I am feeling 25% less dark; but I almost let myself get used again by the young lady that most recently broke my heart; Luckily I talked to a few friends and they talked me out of my stupidity
 
Hope it gets better for you soon.

Momentary Lapse of Reason (sorry Pink Floyd thats just a cool phrase)

Things have been getting better but I pretty much threw my marriage away last month and I'm still trying to forgive myself; We didn't separate and everythings back to normal;

Sadly back to normal is never good enough for me and includes wasting away for what feels like hours + boredom
 
Almost out of Ritalin and I won’t be able to get more until the 20th of next month.

But I am getting through school work.

Had a appt with my psychiatrist, he is not happy that I stopped my Fanapt, but tbh fuck that. Also he says that he will not give me Adderall.

My therapist says I should probably see someone more experienced with aspergers and ADHD, and I am looking into that. Especially since apparently people with aspergers can have transient psychosis when they are stressed.

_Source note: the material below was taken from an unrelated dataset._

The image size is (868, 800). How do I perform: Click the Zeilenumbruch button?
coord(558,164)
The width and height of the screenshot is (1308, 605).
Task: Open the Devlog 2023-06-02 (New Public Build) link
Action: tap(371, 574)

Like, honestly it’s kinda hard to see this as my psych looking out for me when I have admitted before to abusing Ambien, and he still offers me it almost every visit.

He also prescribed a fuck ton of benzos when I first started with him and that backfired because I tried to kill myself with them.

Then I was ripped off them cold turkey and when I was withdrawing he was of zero help.

Like at this point I don’t see much point in staying with him, because it’s just not working.

If he won’t treat my ADHD they way it needs to be treated in order for me to succeed in school, then I can find someone else.

Like, looking back it’s just hard for me to see him as looking out for my health.

Because obviously he has no issue prescribing stuff that can cause an altered state (Ambien) that I have said in the past has been problematic.

Edit: And also my therapist thinks I might not actually be mentally ill, but that I have reactions to the environment I am in due to my aspergers.

It took me forever to find a psychiatrist that treated me adequately; I flew through many; Keep the hunt up there are other doctors
 
I also seem to have aspergers and issues with transient psychosis. Alcohol was like the worst fucking drug when I didnt use antipsychotics. Shit was so frightening back then. I feel like Im currently in control of myself and not the disease. Use it as a tool rather than fight it etc.

You thinking you were developing schizophrenia is why I should try to taper and quit my 5mg olanzapin script, cause that shit is heavy on the mind. What doses are you taking?

They most definitely should put you on adderall. Adhd meds more often than not end up helping. Doctors often have their own biases and favors, its just natural. So maybe find a new doc.